- **Goal of the exercise**
Provide only the number of lines in the data below that contain the word "agent".

Dataset entries
· · · · · · ·
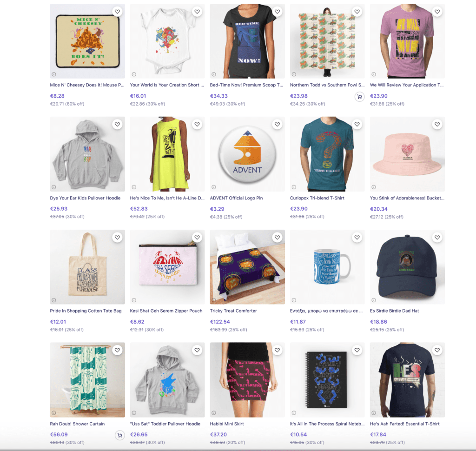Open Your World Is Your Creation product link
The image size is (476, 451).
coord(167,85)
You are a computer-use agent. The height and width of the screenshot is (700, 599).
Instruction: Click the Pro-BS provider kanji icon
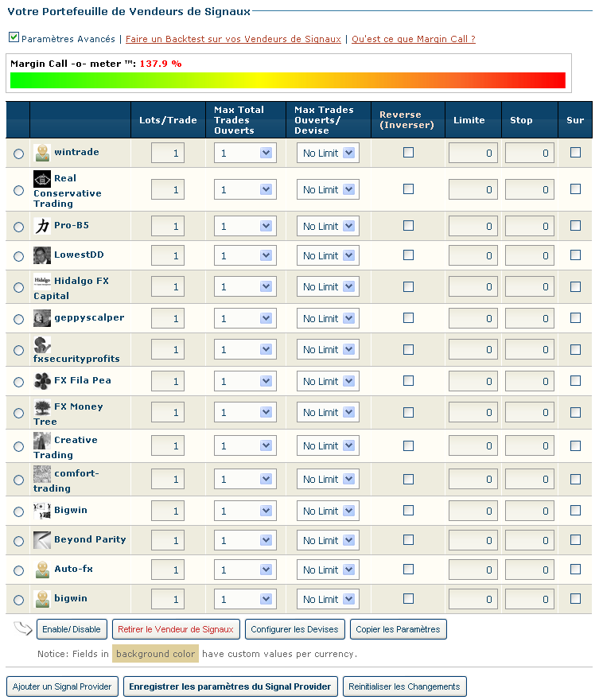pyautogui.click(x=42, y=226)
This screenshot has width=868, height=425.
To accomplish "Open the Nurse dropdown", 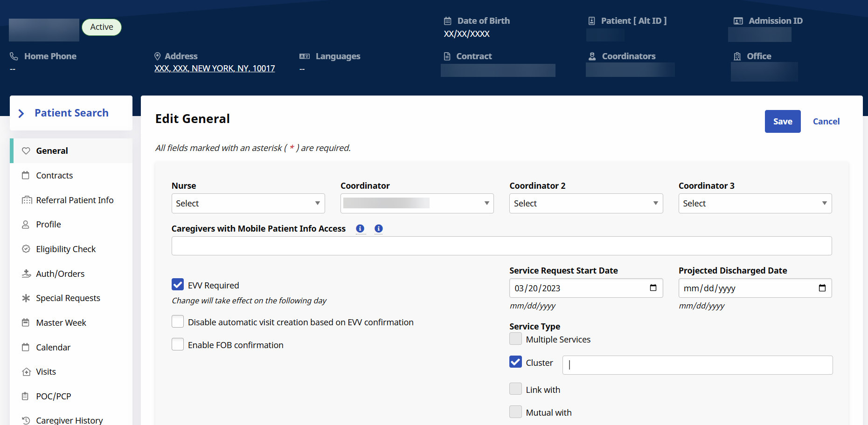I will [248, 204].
· · · · · · ·
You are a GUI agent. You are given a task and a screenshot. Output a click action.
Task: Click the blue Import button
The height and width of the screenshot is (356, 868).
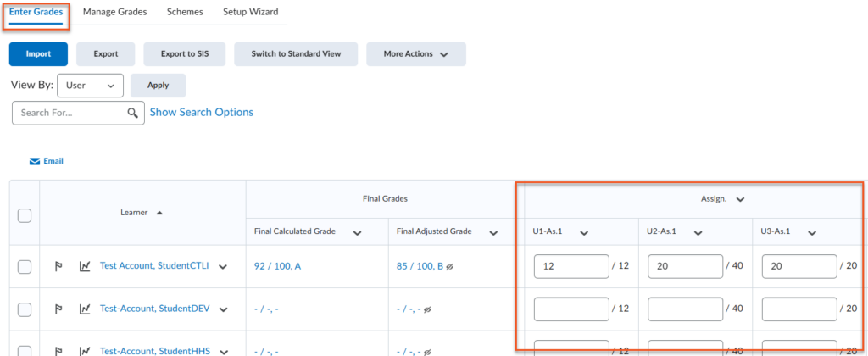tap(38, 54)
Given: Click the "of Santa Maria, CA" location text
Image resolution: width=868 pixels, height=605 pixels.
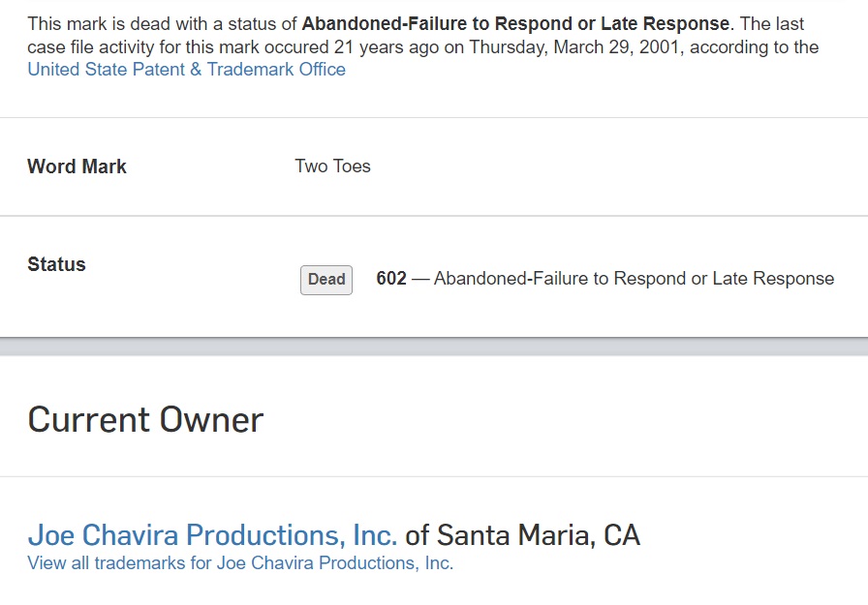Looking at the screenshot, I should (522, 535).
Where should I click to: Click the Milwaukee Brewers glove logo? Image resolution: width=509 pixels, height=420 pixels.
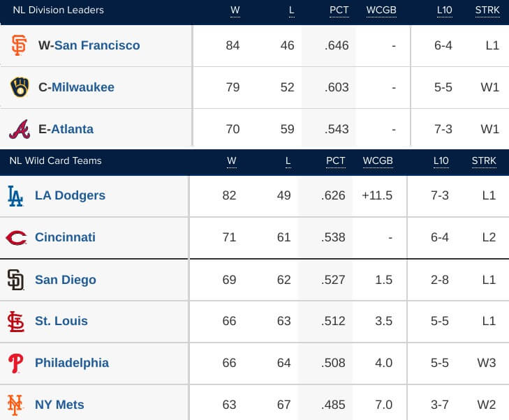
· · · · · · ·
- **Response area**
2